A l’arrivée du train, il y a les pancartes des taxis. Une pour Dominique A, une pour François & the Atlas Mountain. Une pour Camille aussi. Qui arrive cachée sous une capuche. Qui dit timidement bonjour.
Il y a un monde entre ce moment et celui d’après, entre la personne privée et le personnage public, tout de poésie et de décalage quelques heures plus tard: une ampoule suspendue parcourt la scène au gré de ses inspirations, imprimant successivement ombres et lumières sur le fond de scène. Les instruments ne sont pas amplifiés, des micros d’ambiance saisissent simplement les contours des mélodies.
Retour aux taxis. Il n’y a pas de pancarte pour moi. La pluie m’invite à faire comme si. Le chauffeur me parle de crise, d’essence et de politique. Il prend des raccourcis. Géographiques et rhétoriques. J’acquiesce.
A l’auditorium, coeur battant du festival, les captations télévisuelles privatisent l’espace disponible. Les six de Dionysos jouent le jeu. Mathias, chanteur du groupe, parle beaucoup. Blague un peu. Babeth, la violoniste, complète parfois. Les autres sourient ou regardent ailleurs. Quelques heures plus tard, le groupe présente sa nouvelle création: le bird n’ Roll, mélange de rock n’roll pionnier et de choeurs chants d’oiseaux. Le guitariste joue avec une perceuse. Pour de vrai. C’est drôle. C’est rythmé. C’est gourmand.
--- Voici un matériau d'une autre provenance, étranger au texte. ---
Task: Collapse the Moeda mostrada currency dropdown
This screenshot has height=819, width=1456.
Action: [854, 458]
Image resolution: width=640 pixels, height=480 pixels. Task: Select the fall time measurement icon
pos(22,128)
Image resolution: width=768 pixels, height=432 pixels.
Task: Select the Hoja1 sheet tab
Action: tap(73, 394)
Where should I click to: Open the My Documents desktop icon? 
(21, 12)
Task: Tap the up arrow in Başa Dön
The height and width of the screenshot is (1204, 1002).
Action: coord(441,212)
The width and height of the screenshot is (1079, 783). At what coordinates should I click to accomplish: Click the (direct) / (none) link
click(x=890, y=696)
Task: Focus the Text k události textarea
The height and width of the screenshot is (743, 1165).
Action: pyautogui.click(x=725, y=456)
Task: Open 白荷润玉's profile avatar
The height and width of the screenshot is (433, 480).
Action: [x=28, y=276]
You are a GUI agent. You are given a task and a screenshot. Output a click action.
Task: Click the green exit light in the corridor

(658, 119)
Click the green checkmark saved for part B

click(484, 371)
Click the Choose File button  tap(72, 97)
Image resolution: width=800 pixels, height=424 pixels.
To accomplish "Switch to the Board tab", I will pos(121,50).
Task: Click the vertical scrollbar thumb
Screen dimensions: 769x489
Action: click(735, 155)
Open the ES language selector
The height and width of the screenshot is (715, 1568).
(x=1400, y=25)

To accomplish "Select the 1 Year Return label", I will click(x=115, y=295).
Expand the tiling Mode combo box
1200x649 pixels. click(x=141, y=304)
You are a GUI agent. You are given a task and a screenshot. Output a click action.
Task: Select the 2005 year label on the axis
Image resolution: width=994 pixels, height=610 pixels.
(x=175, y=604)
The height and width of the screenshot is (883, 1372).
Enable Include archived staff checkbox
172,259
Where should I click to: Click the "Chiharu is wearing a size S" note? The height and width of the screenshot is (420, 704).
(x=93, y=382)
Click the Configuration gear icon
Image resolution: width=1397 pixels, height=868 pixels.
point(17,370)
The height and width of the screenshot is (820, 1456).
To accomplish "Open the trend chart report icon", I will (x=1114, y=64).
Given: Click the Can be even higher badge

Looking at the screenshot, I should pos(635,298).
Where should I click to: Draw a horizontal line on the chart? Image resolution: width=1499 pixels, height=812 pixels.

Dominique A avait son affichette à la gare. Il a aussi sa conférence de presse. Il sourit aux questions posées, coupe parfois les journalistes, se moque gentiment.
- Vous qui êtes modeste et discret… .
- Ah non pas du tout, vous devez vous tromper.
- Les 20 ans de l’album la Fossette, vous aviez prévu de le fêter ?
- Oui, en fait je prépare les 20 ans depuis 20 ans. Je me disais: « Ah putain les 20 ans ».
Il présente le soir même son nouvel album en configuration élargie. Cinq musiciens et un quintette à vent. Il parle de l’influence du dernier album de Midlake. Dehors il pleut toujours.
Quelques mètres plus loin, Mina Tindle ouvre timidement la scène de l’auditorium. Pop sucre lent et arpèges de fête foraine. Comme s’il fallait commencer doucement. Le public est réceptif. Emue, elle pleure un peu. Puis se reprend.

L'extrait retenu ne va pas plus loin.